Straight line leads up – The Beths: Live at The Roundhouse
Let’s be real here, we all love a gimmick, don’t we?
We all like to pretend we aren’t, but we’re all at least a little bit susceptible to a bit of flash, razzle-dazzle and showmanship. Especially in the world of rock music, putting on a show is often a sign of ambition, of creativity.
This is all theatre after all, so why not paint yourself blue and fly down from the rafter, shooting sparks out of your armpits before launching into your concept album about an intergalactic war between Gods and monsters?
Especially in guitar music, when the last 25 years of the genre have (with some notable exceptions) had all the ambition of an omnibus of The Archers. A rigid procession of nice middle-class boys with little, if anything, to say about anything save for that ol’ chestnut, ‘Um, y’know, we just make music for ourselves and if, y’know, gosh, anyone likes it then that’s, y’know, a bonus’. In the rigidly conservative world of indie rock, music has to be real, and to be real nothing can be fake, and apparently fake is anything that has a moment spent thinking about the way it looks.

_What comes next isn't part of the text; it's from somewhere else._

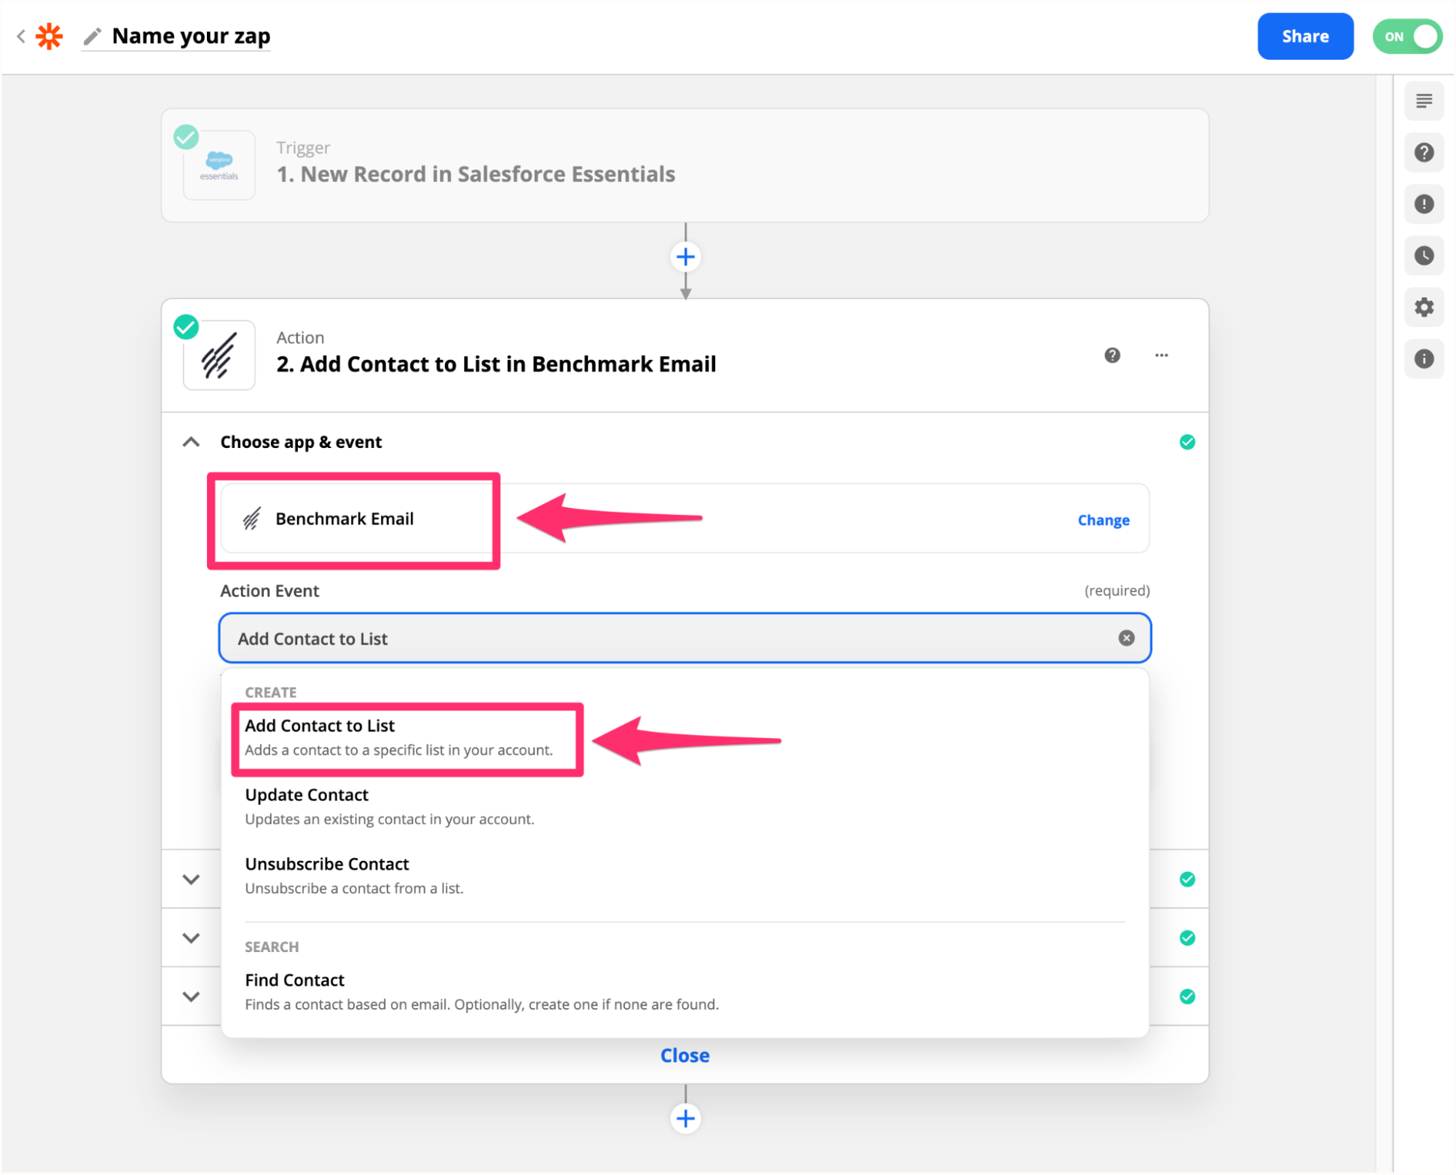The width and height of the screenshot is (1456, 1175).
Task: Open the three-dot menu on Action step
Action: tap(1161, 355)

The Beths should be a prime example of this. They are a band so down-to-earth they probably count as a kind of terrain. A band so defiantly DIY that they are still clearly tech-ing and setting up their own instruments while they headline 3000 capacity venues (those boymoder hoodies aren’t fooling anyone lads). Their backdrop looks like the result of a brilliant arts and crafts day at a primary school, and they don’t even have a walkout track when the houselights dim and they hit the stage.
This should be as exciting as tea without milk, sugar or a teabag. However, The Beths have one small fact going in their favour: they might just be the best band in the world, and I really can’t see who’s closing in on them.

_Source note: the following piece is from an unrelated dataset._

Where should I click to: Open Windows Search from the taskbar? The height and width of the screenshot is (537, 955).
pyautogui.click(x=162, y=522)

…but what makes The Beths this good?
Other indie rock bands act out sincerity and so-called “realness” as a way of covering for their lack of ideas. With the Beths, the opposite is true. The sheer emotional depth and complexity of their music is somewhat camouflaged by how resolutely normal they appear, onstage and otherwise. Even in their sheer skill as a live act, this isn’t a band that throws their astonishing chops in your face. They only reveal themselves as capital M-musicians who all met while studying jazz at the University of Auckland when you look close enough.
Annoyingly, this down-to-earth unpretentiousness isn’t even covering up a lack of personality. Their between-song banter has an endearingly hilarious line of dry wit. Some of the biggest reactions of the night come from the band doing everything they can to replicate their studio sound. From singer and guitarist Elizabeth Stokes wielding a triangle while playing guitar on ‘Best Laid Plans’ to lead guitarist Jonathan Pearce and bassist Benjamin Sinclair launching lime green recorders from spring-loaded foot-pedals to play the woodwind hooks on opener ‘Straight Line Was a Lie‘.

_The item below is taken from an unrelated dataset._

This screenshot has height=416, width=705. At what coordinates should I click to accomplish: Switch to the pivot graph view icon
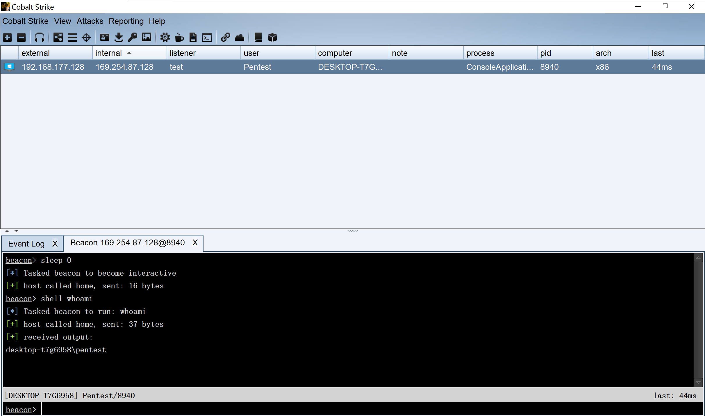pos(58,38)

Above all, what sets The Beths up as possibly the best band in the world are the songs. Inventive, melodic and deeply endearing, whether they’re the frenzied pop-punk ramalama of their early albums or the more studied, Cure-esque guitar pop of their recent work, it works. Which leads to the question at the heart of this review, are The Beths as good as they are because of how down-to-earth they are, or despite it? Would spreading their wings and aiming for world domination ruin what they’ve got going for them, or whisper it, could they become even better than this?
None of this is to accuse The Beths of not having ambition. No band writes songs as nakedly personal as ‘Mother, Pray For Me’, as serene as ‘Roundabout’ or as out-and-out fun as ‘Dying to Believe’ while believing all this is a lark. However, as the crowd funnels out of The Roundhouse, staggered by the coming-of-age rock show we just saw, there isn’t one person among the 3000-odd attendees who believes the band has peaked.
Quite simply, The Beths are the best band in the world, so what happens if they start acting like it? 4.5 stars.